• Home
    Step by step guides
    Creating a physical modeling patch in max/msp

    Required Equipment & Software

    1. A computer running either MacOS or Windows
    2. Max/MSP software: Available from the Cycling ’74 website for either Mac or Windows. It offers a 30-day free trial; however, for extensive use, you might want to consider purchasing a license. A student discount is also available.
    3. Optional but helpful: MIDI controller for easier interaction with the patch

    Additionally, an understanding of some primary foundational concepts related to Max/MSP and sound synthesis is beneficial:

    1. Digital Signal Processing(DSP): A method used to manipulate digital signals in the creation of sound.
    2. Karplus-Strong Algorithm: A method for sound synthesis that simulates plucked string instruments.
    3. Envelope Generator(ADSR): A tool to shape the amplitude of a signal over time. It includes Attack, Decay, Sustain, and Release stages.

    Now, let’s dive into your step-by-step guide:

    Step 1: Initialize DSP

    1. Begin by launching Max/MSP and creating a new patcher window (File -> New Patcher).
    2. Create a ‘dac~’ object by typing ‘n’, then type ‘dac~’. This is the digital to analog converter or audio output.
    3. Create an ‘ezdac~’ object (a button to toggle Digital Signal Processing on and off). Connect the ‘ezdac~’ to ‘dac~’.

    Step 2: Design Karplus-Strong Algorithm

    1. Create an ‘adc~’ object (audio input) and a ‘noise~’ object (generates white noise).
    2. Create a ‘slide~’ object and set its two arguments: upslide and downslide times. Connect the ‘noise~’ object’s outlet to the ‘slide~’ object’s inlet.
    3. Generate a delay line using ‘tapin~’ and ‘tapout~’. Set its maximum delay time.
    4. Connect ‘tapout~’ to ‘tapin~’ to form a feedback loop. To maintain the energy of the sound, use ‘gain~’ or ‘*~’ object inside the loop.

    Step 3: Implement ADSR Envelope

    1. Implement an ADSR envelope to control the volume. Use ‘function’ and ‘line~’ objects to provide temporal evolution of volume.
    2. Interpose the envelope (multiplication ‘*~’) between the output of Karplus-Strong Algorithm and the entry to ‘dac~’.

    Step 4: Parameter Controls

    1. Create knobs or sliders for controlling different parameters like delay, decay, and frequency. Do this using the ‘flonum’ object for numerical input or ‘kslider’ for MIDI keyboard input.
    2. Use ‘pack’, ‘scale’, and other objects to properly link your controls to parameters in your model.

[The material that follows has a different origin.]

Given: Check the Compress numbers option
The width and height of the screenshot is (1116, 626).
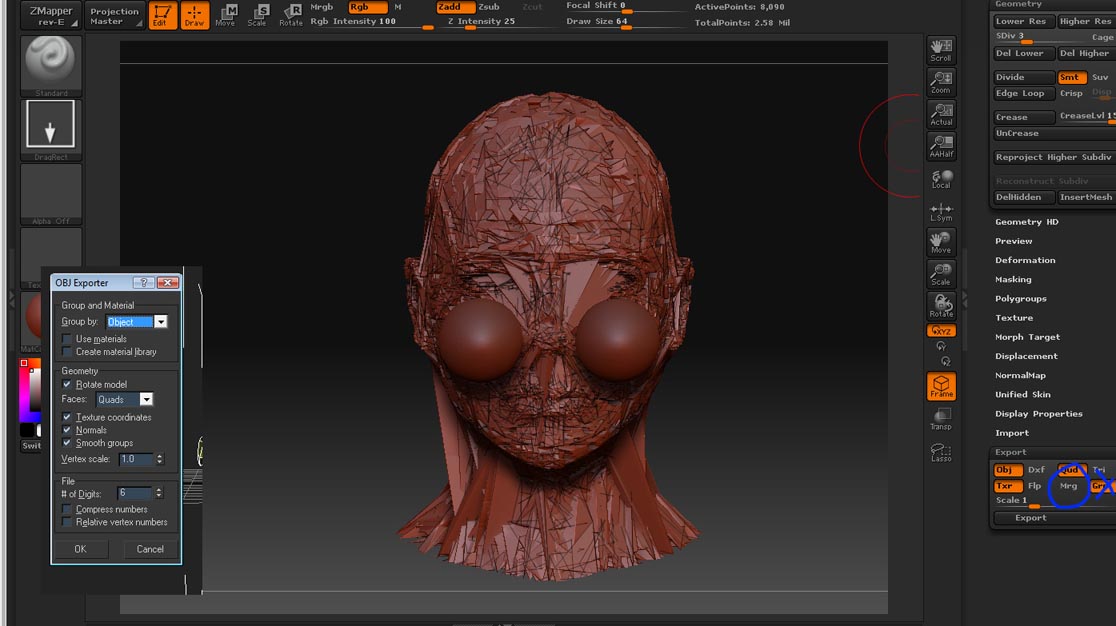Looking at the screenshot, I should [68, 509].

    Step 5: Test and Debug

    1. Ensure your DSP switch is on and test your model. Listen for any discrepancies in the sound or any undesirable kit behaviours and adjust your objects accordingly.

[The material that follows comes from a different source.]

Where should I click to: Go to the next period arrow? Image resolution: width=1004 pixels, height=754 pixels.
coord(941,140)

    Step 6: Customize Further

    1. Max/MSP offers a variety of objects (‘cycle~’, ‘phasor~’, ‘buffer~’, etc.) and controls that you can use to further customize your model, add effects, or increase complexity.

    Remember, this is a somewhat superficial guide and creating a physical modeling patch can get quite complex. Max/MSP’s vast library of objects and nature of patching programming allow for endless creative potential, so you are by no means limited by these steps. Explore, experiment, and gradually refine your design to achieve the most accurate digital emulation of a guitar’s sound.